Obwohl die beiden Komponenten bewährte Arzneimittel sind, war die Zulassung kein Selbstläufer. Die FDA hatte 2011 eine Zulassung zunächst abgelehnt und sich dabei über ein Votum seiner externen Gutachter hinweggesetzt, was ansonsten selten vorkommt. Die FDA hatte damals Bedenken, weil Naltrexon den Blutdruck steigert und Bupropion mit der Neigung zu suizidalen Gedanken in Verbindung gebracht wurde. Diese Nebenwirkungen schienen bei ernsthaften Erkrankungen wie Alkohol- und Opiat­abhängigkeit oder Depressionen noch hinnehmbar, nicht jedoch bei einem „kosme­tischen“ Problem wie der Adipositas.

Inzwischen hat sich jedoch auch bei den Zulassungsbehörden die Erkenntnis durch­gesetzt, dass die Adipositas ernsthafte Folgen für die Gesundheit haben kann, insbesondere, wenn sie zusammen mit anderen Risiken wie dem Typ 2-Diabetes auftritt.

Der Hersteller konnte FDA und EMA zudem durch die Ergebnisse von vier klinischen Studien an mehr als 4.500 übergewichtigen und adipösen Patienten überzeugen. Der EMA präsentierte der Hersteller zudem erste Zwischenergebnisse der Light Studie, die die Auswirkung von Mysimba auf Herzinfarkt, Schlaganfall und kardiovaskulären Tod bei 8.900 Patienten untersucht.

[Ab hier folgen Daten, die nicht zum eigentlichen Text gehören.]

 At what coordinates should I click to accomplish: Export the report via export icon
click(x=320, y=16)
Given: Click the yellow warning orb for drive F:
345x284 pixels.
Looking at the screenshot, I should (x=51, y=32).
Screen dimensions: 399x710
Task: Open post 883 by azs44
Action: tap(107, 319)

Wenn die Europäische Kommission nicht noch einen Rückzieher macht, können Ärzte Mysimba demnächst per Rezept allen erwachsenen Patienten verordnen, deren Body-Mass-Index (BMI) auf 30 kg/m2 oder mehr angestiegen ist. Wenn die Patienten weitere kardiovaskuläre Risikofaktoren wie Typ 2-Diabetes, Hypercholesterinämie oder arterielle Hypertonie aufweisen, ist eine Verordnung bereits ab einem BMI von 27 kg/m2 möglich. Voraussetzung ist, dass die Patienten zu einer begleitenden Diät und Sport bereit sind.

Allzu große Erwartungen sollten die Patienten jedoch nicht haben. In den klinischen Studien verloren die Patienten im Durch­schnitt nur 4,1 Prozent mehr an Körpergewicht als unter Placebo: Insgesamt 41 Prozent schafften eine von Experten als relevant bezeichnete Gewichtsreduktion um wenigstens 5 Prozent.

Mysimba ist nach Orlistat die zweite Diätpille. Der Lipase-Hemmer wurde 1998 zuge­lassen und ist mittlerweile als Generikum erhältlich. Bei den Patienten ist er nicht sehr beliebt, da die Hemmung der Fettverdauung im Darm zu einer vermehrten Flatulenz und zur Steatorrhö führt. Die häufigsten Nebenwirkungen von Mysimba sind Übelkeit, Obstipation, Kopfschmerzen, Erbrechen, Schwindelgefühle, Schlafstörungen, trockener Mund und Diarrhö. Die FDA warnt in ihrer Fachinformation zudem vor dem erhöhten Risiko einer Suizidalität.